For three whole weeks life was very calm. Reyna remained a pretty happy, easy
baby. We had the typical things of
getting up through the night and lots of diapers, but nothing unexpected. Until week three when Seth lost his job with
a company he had been with for ten years.
The same company we relocated for when he got another of many promotions
in his career. The company that was
largely paying our bills and keeping us going.
The company that helped us feel secure when recently buying our first
house together. Thankfully we had gone
toward the lower end of what we could “afford.”
Seth then began his journey of looking for work, along with a large
portion of our nation and over ten percent of our state.
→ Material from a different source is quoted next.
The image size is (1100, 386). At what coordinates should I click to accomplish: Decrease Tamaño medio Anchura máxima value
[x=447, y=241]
Thankfully I had still had my wonderful job as
a teacher to help us squeak by. Best of
all we had a beautiful, happy baby girl to make every day bright.
As so many families have had to do we learned to get by with
much less. It was a tough situation but
a huge benefit of the job loss was that when I returned to teaching in the
fall, Seth was able to be home with Reyna.
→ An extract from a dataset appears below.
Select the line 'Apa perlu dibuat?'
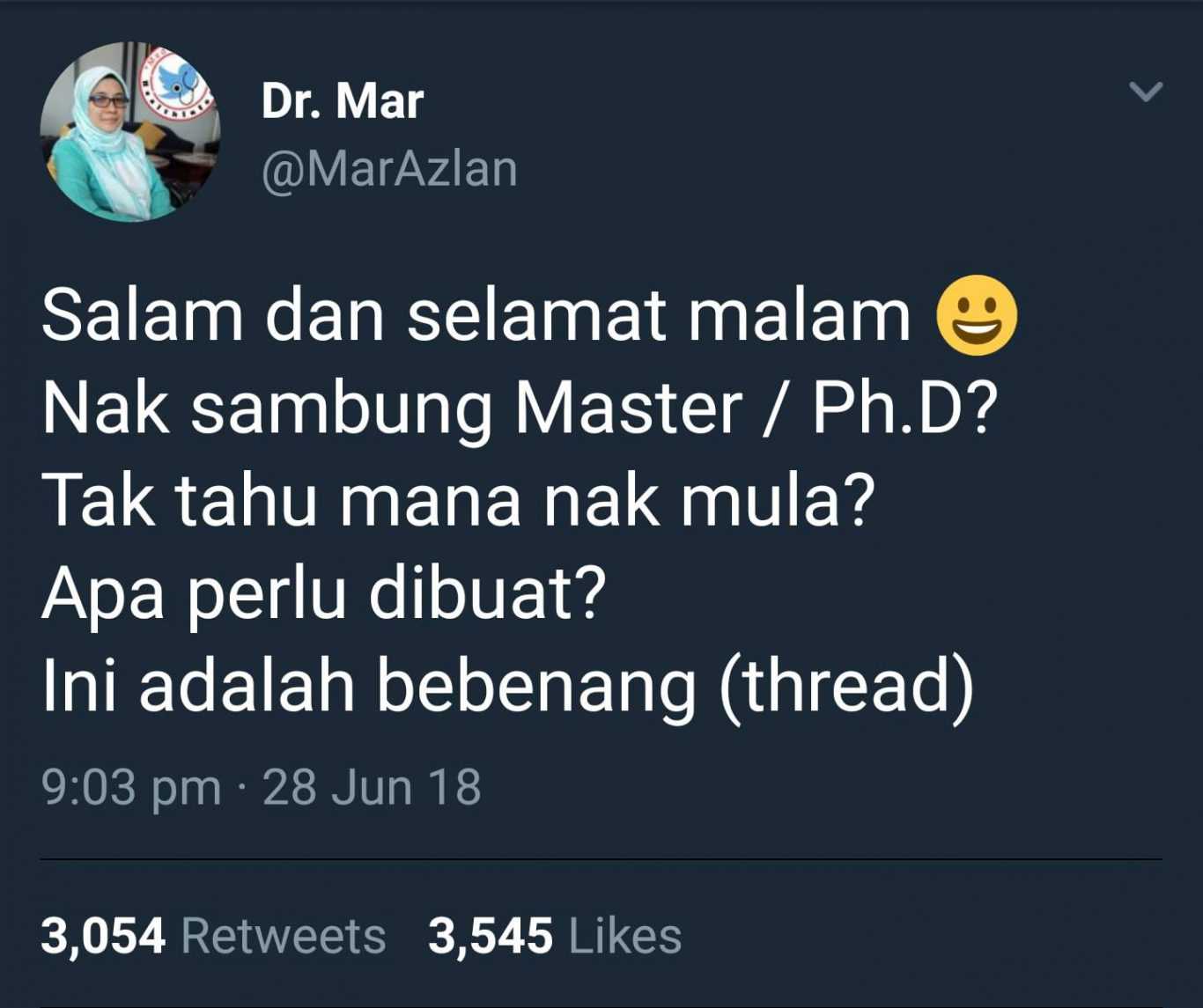 324,593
She is a Daddy’s girl to this day and the impact of having her dad home
with her is immense. She remained a
pretty easy baby and I am pretty sure for the first six months they were
hanging out eating chili fries on the couch together. Not sure how she gummed them down but she had
the thighs and cankles to prove it! I also
don’t know how she survived infancy without me gobbling down her sweet chubby
cheeks and rubber band wrists whole when I arrived home from work each day. Her only issue as an infant was wicked acid
reflux which again points to the chili fries.
Go ahead and deny it daddy!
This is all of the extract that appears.